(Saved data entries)
_____
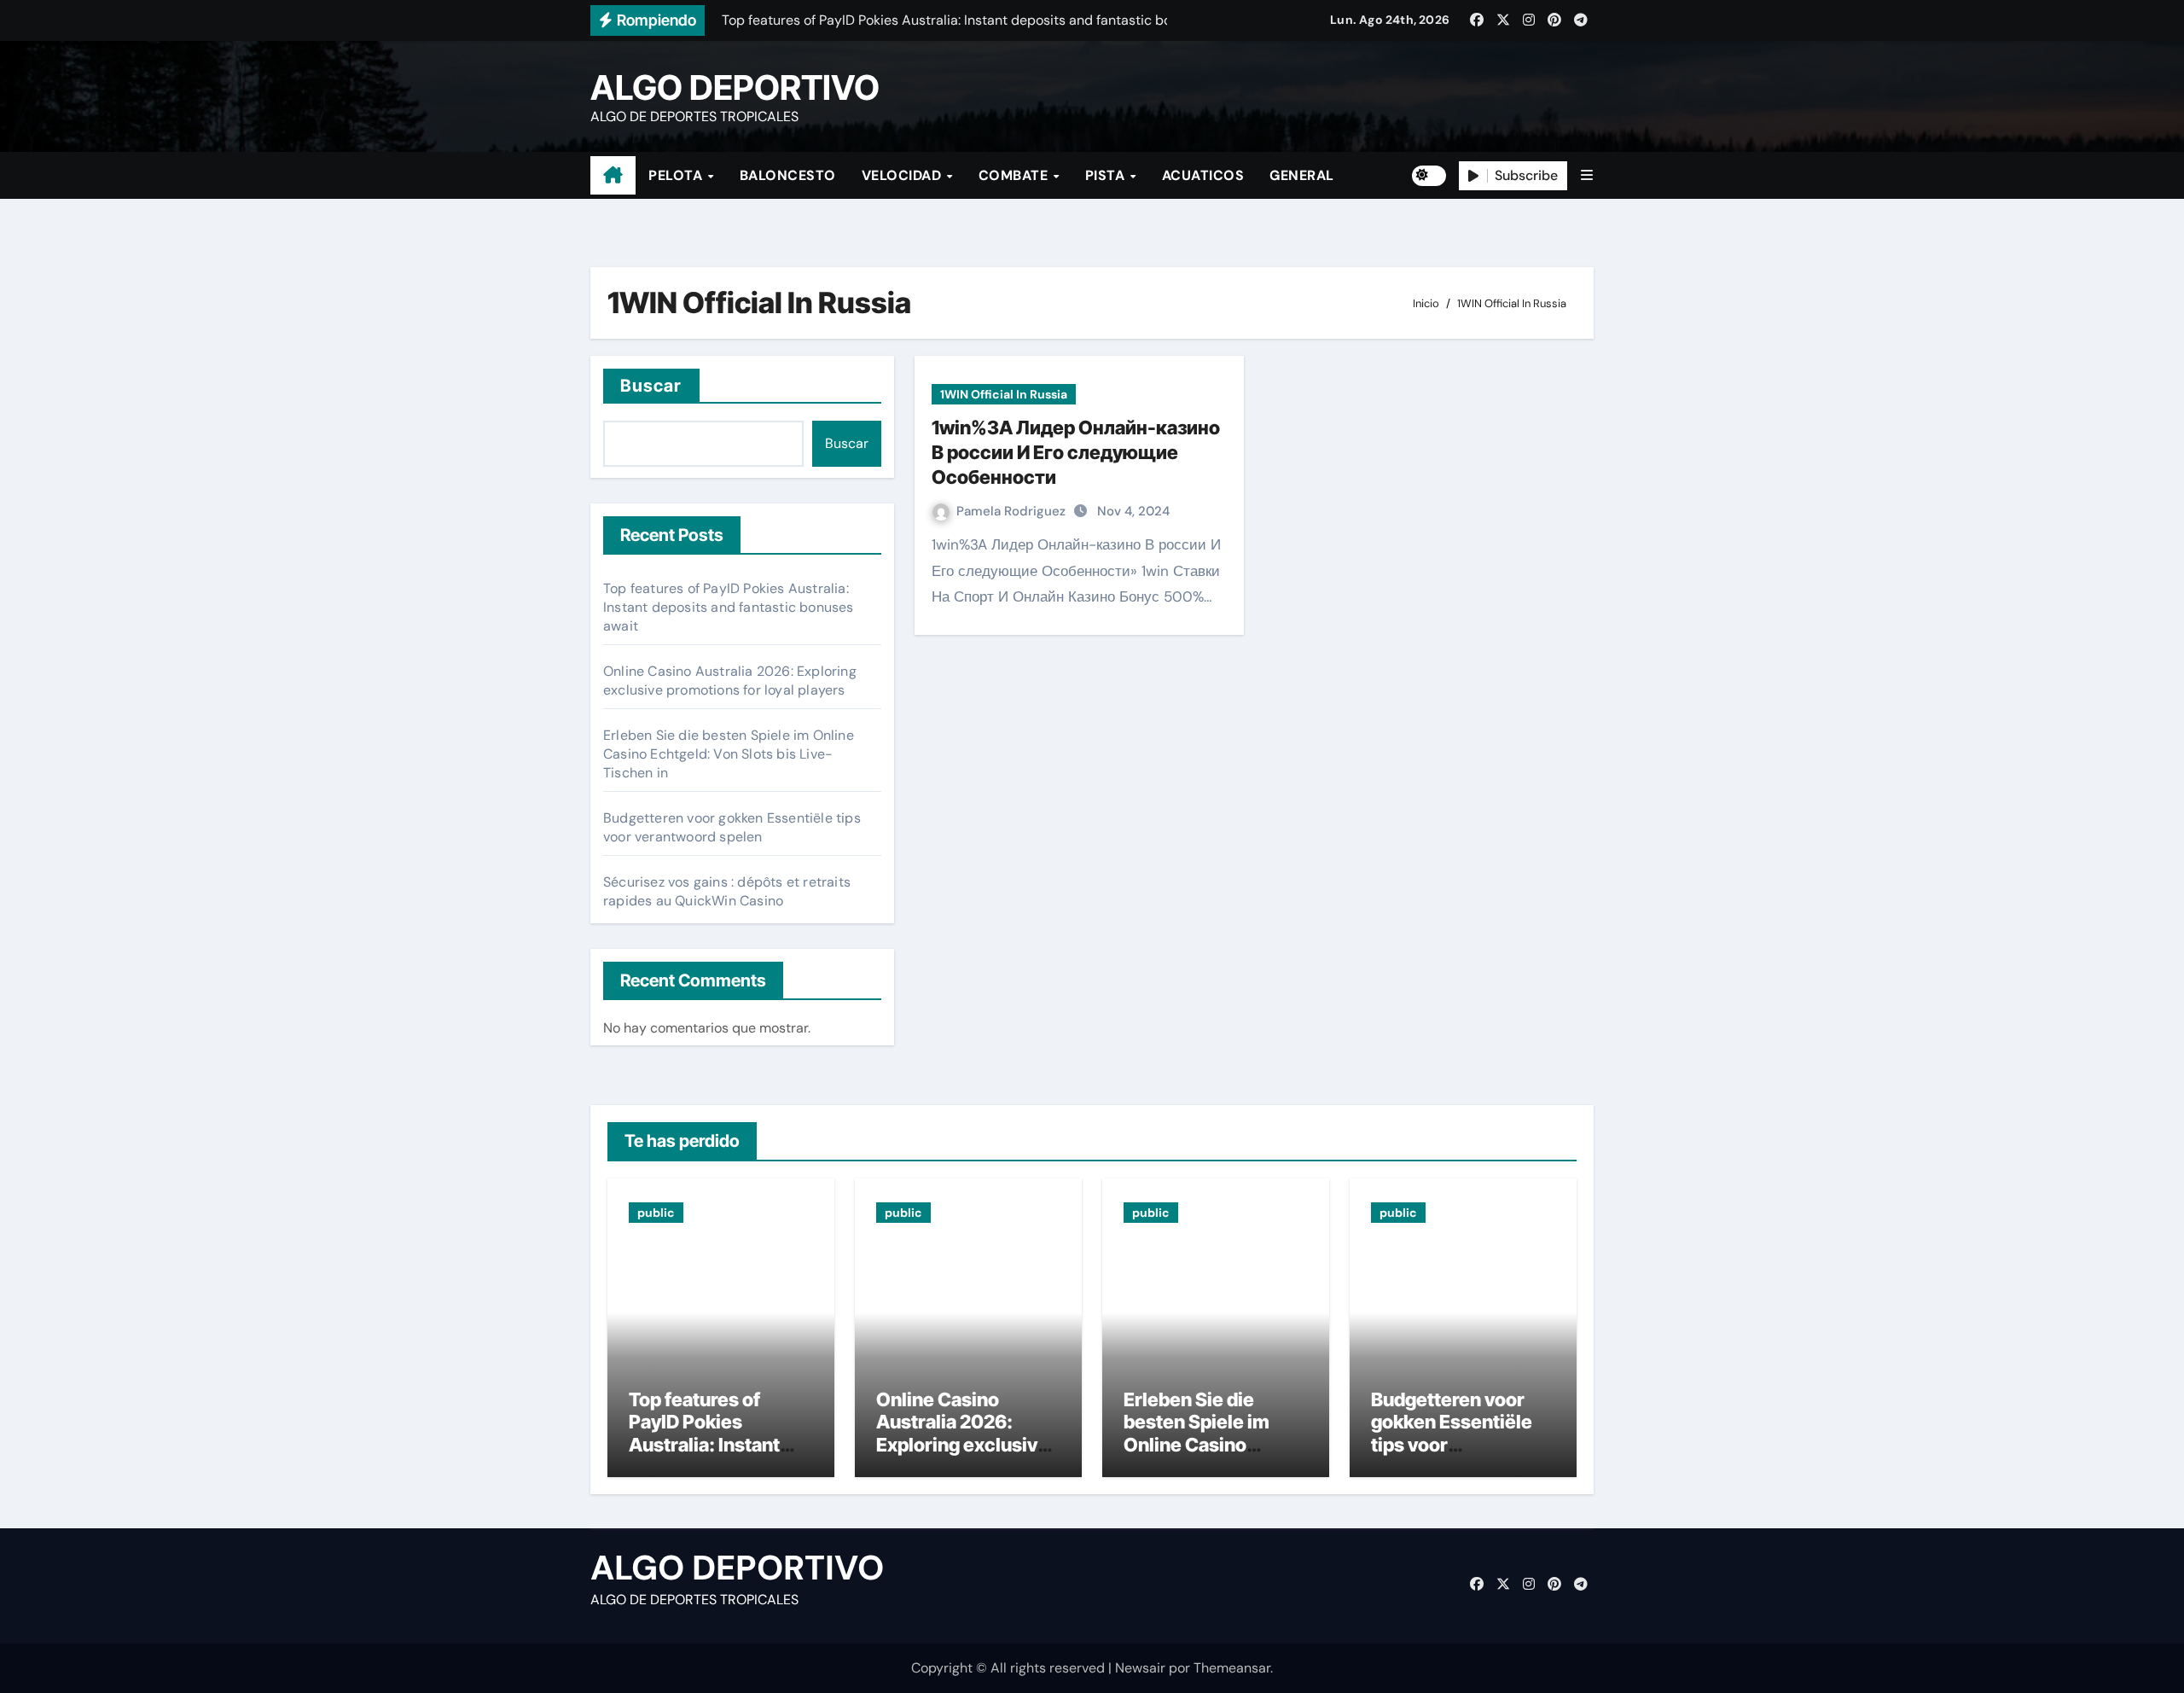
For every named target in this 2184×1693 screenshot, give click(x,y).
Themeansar (1232, 1668)
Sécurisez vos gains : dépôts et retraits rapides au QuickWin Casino (727, 891)
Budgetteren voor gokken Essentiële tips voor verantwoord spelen (732, 827)
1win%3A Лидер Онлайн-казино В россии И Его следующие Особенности (1076, 451)
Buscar (651, 385)
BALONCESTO (788, 175)
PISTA (1107, 175)
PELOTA (677, 175)
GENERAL (1301, 175)
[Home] (613, 175)
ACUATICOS (1203, 175)
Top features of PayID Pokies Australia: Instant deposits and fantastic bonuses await (728, 607)
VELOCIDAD (903, 175)
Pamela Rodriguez (1012, 511)
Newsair (1140, 1668)
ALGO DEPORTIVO (735, 87)
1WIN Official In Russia (1003, 394)
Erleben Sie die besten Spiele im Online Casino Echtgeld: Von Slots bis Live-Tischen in (728, 754)
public (656, 1212)
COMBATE (1015, 175)
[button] (1587, 175)
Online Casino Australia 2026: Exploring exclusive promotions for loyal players (730, 680)
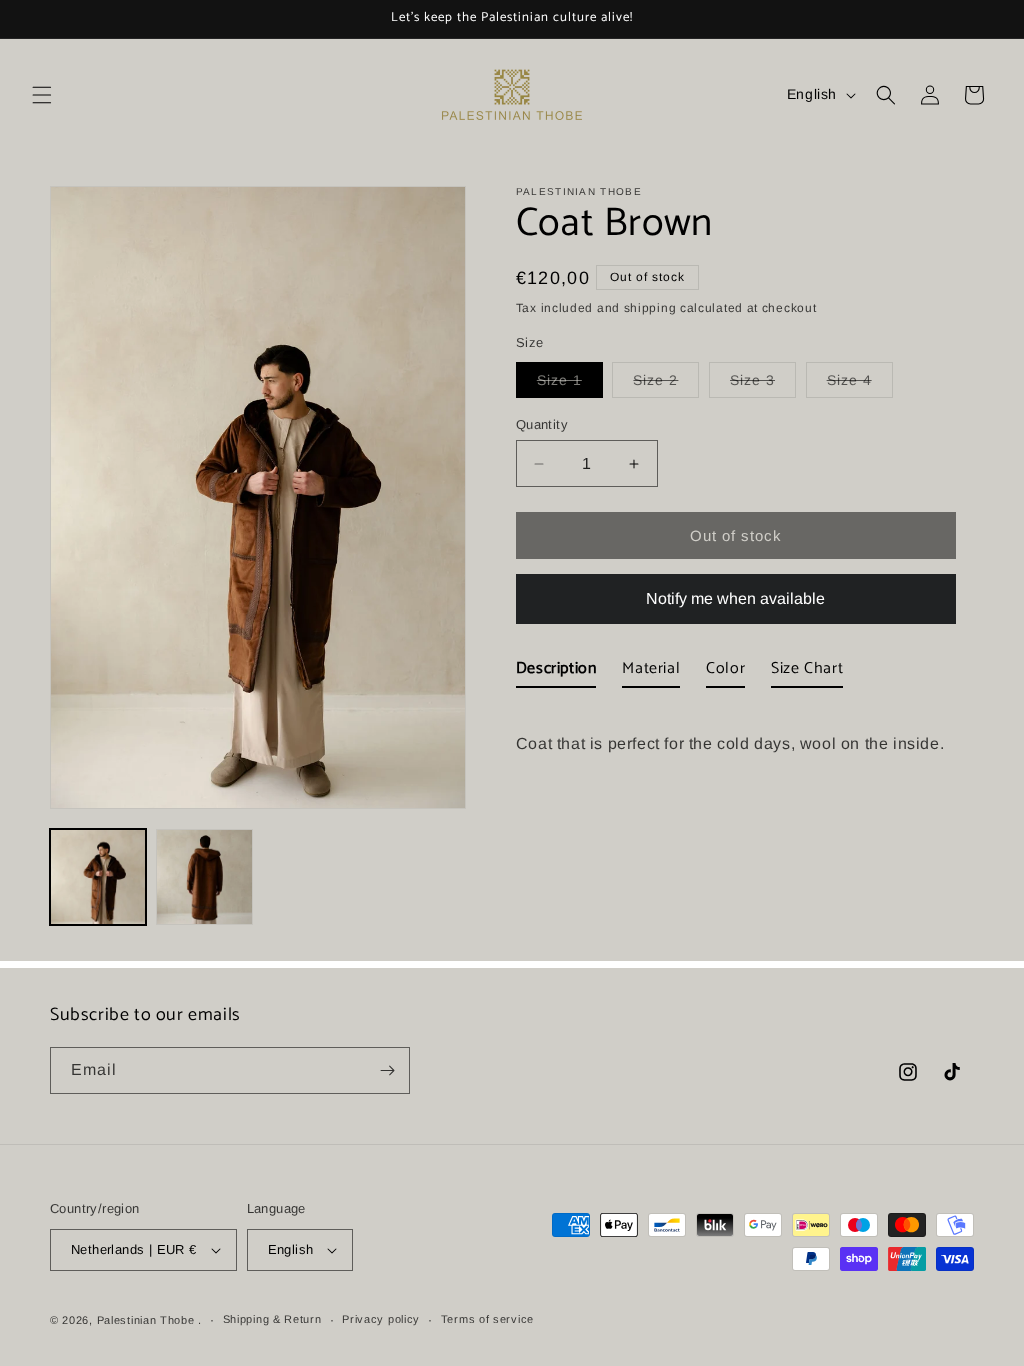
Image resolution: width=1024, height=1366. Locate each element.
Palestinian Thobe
_____
YOUR ASSIGNMENT: Set down, word for word, only the lines running from the line with "PELOTA (677, 175)" through the final line of the entries above, omitting all pictures.

ANSWER AREA:
PELOTA (677, 175)
GENERAL (1301, 175)
[Home] (613, 175)
ACUATICOS (1203, 175)
Top features of PayID Pokies Australia: Instant deposits and fantastic bonuses await (728, 607)
VELOCIDAD (903, 175)
Pamela Rodriguez (1012, 511)
Newsair (1140, 1668)
ALGO DEPORTIVO (735, 87)
1WIN Official In Russia (1003, 394)
Erleben Sie die besten Spiele im Online Casino Echtgeld: Von Slots bis Live-Tischen in (728, 754)
public (656, 1212)
COMBATE (1015, 175)
[button] (1587, 175)
Online Casino Australia 2026: Exploring exclusive promotions for loyal players (730, 680)
Image resolution: width=1024, height=1366. Locate each element.
Palestinian Thobe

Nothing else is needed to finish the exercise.